# Mickey's Not So Scary Halloween Party - Disney World



## Terra

Here's my video from Mickey's Not So Scary Halloween Party. There's footage from The Haunted Mansion, Boo to You Parade and the Happy Hallowishes Fireworks: 





 




This is a fun party! First of all, they give out candy *all night*! and I don't mean cheap candy...the good stuff. Though you aren't able to drink at Magic Kingdom, you can maintain an awesome sugar high  The Boo to You Parade was fun to watch. They first clear the streets for the parade. Then, the Headless Horseman rides through the route at a good clip. Lookout!: 
















After the ride, the parade starts and it features floats and dancers from Pirates of the Caribbean and the Haunted Mansion. I was surprised when we went to the Haunted Mansion earlier that the graveyard was gone. Well, that's because they took the tombstones and made a float of it! Awesome.... The Dancing Ghost Ballroom dancers and the Dancing Gravediggers were favorites.


















All night the castle turns jaw-dropping dramatic beautiful colors: 



















The Hallowishes Fireworks show is flat-out the best fireworks show I've ever seen! Just imagine a Light-o-Rama show on super steroids with fireworks..... by Disney!




















The Haunted Mansion also puts on a special show. There was a ghost southern lady that was sitting up on the bench next to the castle who was lit up to make her look ethereal and ghost-like. She also had a microphone and was cutting jokes with all of us. She was a hoot! Also, when you get your picture taken with the hearse, a grin-grinning hearse driver tags alone. I did a bit of Photoshopping later to make me a ghost too!














It was an awesome night! The only drag was I had taped the entire fireworks show but later on realized I had no footage of it. *UGH!!!!* I must have hit a stop button or something. Which was a real drag because I held up my arm uncomfortably for 12 minutes(!). All for nothing. Luckily, a fellow YouTuber - *JSMC2082* - graciously allowed me to use some of his fireworks show. Here is his entire video of the Hallowishes Fireworks:


----------



## wristslitter

I am soo sorry you had to suffer through all that Terra.


----------



## Terra

It was torture, I tell 'ya!


----------



## wristslitter

Torture, right up your alley Terra.


----------



## DaveintheGrave

That's so cool, Terra!

We took the kid's the the Not-So-Scary Halloween at Disney about 7 years ago and had a blast! It's amazing how they can put up all of those decorations in just a couple of hours each night.

We've been wanting to go back and do it again.
━━━
What is needed ::
Answer these questions from the Halloween party thread.
(a) Who rides through the parade route before the Boo to You Parade begins?
(b) For how many minutes did Terra hold up an arm while taping the fireworks show?
(c) About how many years ago did DaveintheGrave take the kids to the party?
Answer using only the Halloween party thread.

Item coordinate data:
━━━
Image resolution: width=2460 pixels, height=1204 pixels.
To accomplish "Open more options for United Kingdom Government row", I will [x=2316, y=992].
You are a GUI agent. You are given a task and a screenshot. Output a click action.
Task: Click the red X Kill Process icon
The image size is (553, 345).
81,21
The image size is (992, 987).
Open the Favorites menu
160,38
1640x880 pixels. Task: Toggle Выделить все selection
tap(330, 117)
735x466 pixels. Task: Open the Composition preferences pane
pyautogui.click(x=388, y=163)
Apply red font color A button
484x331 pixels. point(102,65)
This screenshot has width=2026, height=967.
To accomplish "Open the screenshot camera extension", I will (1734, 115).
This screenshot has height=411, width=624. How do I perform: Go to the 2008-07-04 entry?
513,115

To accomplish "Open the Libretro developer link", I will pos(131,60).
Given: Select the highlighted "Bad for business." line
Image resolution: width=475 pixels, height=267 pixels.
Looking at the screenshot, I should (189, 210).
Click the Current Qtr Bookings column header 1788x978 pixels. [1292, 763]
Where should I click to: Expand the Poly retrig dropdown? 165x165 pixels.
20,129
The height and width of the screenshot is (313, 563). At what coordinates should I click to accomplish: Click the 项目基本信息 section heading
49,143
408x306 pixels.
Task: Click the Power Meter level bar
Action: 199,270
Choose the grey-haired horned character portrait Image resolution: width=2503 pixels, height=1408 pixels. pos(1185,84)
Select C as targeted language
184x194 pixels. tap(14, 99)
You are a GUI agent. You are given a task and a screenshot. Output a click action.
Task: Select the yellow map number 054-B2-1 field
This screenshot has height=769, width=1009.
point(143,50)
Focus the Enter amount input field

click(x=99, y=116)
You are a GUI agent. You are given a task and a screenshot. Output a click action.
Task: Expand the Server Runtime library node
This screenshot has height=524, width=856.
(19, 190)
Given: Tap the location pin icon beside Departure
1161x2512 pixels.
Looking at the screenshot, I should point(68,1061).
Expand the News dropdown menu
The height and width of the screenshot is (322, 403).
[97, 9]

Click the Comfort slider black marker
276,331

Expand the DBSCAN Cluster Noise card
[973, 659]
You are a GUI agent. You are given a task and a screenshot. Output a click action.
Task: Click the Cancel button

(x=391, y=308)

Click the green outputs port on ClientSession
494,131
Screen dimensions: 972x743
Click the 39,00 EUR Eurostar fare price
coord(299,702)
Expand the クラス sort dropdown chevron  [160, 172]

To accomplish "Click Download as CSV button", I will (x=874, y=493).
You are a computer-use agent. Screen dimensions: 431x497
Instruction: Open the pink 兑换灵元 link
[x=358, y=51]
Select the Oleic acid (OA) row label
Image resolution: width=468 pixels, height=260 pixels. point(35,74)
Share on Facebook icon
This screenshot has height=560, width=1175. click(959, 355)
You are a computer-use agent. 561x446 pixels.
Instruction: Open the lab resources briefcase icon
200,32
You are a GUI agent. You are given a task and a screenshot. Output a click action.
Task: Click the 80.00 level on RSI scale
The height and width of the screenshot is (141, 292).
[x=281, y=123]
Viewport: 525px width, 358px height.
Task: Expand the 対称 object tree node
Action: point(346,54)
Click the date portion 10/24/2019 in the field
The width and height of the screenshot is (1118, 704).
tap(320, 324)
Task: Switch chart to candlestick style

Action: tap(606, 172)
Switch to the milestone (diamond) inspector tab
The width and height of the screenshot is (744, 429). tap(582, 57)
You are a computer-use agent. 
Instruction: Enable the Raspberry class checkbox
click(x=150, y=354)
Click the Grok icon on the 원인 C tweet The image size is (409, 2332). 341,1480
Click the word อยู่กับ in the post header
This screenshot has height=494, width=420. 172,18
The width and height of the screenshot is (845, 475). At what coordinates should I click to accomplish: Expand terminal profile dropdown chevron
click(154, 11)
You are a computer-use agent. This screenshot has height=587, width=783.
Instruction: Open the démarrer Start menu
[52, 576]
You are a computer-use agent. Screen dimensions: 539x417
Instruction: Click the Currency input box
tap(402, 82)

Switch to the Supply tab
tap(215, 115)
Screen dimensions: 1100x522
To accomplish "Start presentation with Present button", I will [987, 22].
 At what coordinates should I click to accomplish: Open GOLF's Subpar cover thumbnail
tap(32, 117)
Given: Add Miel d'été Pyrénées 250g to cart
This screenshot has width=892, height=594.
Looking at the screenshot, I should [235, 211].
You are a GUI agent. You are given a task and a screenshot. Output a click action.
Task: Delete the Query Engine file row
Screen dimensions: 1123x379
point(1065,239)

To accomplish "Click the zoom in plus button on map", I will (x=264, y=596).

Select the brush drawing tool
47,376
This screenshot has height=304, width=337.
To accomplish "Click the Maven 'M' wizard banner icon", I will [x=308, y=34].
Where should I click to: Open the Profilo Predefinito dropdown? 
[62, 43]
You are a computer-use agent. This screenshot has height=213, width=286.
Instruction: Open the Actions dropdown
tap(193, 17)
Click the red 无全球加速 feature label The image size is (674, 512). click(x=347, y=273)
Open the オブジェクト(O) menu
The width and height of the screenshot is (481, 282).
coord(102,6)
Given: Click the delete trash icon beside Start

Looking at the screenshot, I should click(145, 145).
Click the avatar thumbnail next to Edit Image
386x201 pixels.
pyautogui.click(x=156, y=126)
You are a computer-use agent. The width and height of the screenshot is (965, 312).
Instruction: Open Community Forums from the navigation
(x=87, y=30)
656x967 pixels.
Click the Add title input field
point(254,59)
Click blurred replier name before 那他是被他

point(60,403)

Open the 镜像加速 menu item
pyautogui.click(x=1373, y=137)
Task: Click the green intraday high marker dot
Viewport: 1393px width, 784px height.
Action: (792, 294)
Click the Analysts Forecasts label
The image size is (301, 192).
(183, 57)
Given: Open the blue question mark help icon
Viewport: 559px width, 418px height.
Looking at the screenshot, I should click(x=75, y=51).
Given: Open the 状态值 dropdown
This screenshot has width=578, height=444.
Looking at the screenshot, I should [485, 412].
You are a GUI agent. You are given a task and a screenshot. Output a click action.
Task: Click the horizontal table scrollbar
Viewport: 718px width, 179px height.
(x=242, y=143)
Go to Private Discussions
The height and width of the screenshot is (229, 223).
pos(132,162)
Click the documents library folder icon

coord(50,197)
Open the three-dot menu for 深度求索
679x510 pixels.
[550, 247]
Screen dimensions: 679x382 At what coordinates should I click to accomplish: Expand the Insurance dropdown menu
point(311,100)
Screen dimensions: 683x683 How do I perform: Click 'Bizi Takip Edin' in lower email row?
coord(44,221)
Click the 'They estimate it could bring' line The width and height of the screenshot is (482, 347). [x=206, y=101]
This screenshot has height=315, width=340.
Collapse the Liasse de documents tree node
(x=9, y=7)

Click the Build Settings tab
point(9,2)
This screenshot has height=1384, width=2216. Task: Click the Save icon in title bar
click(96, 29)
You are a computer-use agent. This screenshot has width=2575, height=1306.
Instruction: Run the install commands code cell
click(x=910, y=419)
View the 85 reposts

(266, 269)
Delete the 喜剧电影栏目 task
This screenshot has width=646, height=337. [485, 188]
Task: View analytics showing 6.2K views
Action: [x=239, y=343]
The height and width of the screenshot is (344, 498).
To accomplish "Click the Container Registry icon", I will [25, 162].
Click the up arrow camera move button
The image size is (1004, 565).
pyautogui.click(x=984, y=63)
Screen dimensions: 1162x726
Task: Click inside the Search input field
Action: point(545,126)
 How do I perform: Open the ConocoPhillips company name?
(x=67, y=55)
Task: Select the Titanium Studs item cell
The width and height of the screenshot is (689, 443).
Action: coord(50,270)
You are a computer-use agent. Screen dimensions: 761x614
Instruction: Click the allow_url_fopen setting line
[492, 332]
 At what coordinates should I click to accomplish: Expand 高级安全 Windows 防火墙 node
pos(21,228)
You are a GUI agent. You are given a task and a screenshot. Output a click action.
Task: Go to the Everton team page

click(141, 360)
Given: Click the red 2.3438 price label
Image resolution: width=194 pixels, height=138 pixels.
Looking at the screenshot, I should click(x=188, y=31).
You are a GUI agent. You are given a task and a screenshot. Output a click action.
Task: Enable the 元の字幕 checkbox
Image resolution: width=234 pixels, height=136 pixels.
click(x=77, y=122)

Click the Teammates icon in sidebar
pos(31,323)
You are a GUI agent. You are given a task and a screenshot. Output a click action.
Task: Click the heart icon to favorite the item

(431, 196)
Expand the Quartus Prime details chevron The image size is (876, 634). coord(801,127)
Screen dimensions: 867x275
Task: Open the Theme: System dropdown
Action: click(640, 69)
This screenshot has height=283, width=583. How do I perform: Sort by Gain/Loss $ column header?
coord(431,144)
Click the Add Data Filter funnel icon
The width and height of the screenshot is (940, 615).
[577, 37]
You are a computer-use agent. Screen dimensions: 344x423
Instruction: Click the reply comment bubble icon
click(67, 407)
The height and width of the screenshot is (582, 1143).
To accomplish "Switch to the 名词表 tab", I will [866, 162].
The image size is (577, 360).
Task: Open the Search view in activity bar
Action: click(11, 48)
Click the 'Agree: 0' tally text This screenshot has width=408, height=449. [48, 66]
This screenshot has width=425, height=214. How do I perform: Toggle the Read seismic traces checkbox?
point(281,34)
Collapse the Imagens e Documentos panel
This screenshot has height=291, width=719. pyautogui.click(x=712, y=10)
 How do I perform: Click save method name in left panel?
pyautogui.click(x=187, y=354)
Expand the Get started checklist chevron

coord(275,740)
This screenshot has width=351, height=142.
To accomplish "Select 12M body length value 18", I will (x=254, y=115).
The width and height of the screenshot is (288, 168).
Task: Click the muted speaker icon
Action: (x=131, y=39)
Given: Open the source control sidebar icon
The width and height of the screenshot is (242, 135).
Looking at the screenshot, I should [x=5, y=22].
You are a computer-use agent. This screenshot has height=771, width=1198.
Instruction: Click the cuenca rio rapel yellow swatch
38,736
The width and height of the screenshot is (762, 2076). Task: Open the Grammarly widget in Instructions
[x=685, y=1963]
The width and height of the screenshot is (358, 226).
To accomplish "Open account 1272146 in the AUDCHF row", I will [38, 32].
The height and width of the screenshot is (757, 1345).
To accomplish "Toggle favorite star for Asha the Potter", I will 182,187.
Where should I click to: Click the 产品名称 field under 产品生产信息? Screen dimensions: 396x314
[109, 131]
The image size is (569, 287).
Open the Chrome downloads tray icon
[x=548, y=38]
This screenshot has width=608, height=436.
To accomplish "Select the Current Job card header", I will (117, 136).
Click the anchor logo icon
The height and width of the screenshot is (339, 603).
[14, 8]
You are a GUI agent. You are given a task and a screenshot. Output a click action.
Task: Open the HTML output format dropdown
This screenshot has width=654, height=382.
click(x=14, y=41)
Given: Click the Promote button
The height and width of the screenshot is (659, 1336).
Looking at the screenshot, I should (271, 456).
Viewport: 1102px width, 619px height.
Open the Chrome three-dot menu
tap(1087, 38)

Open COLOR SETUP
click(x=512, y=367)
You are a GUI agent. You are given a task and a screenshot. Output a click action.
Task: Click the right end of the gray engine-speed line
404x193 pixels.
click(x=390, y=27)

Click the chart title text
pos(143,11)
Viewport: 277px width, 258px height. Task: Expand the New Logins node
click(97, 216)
━━━
Output of the exercise ::
(a) The Headless Horseman.
(b) 12 minutes.
(c) About 7 years ago.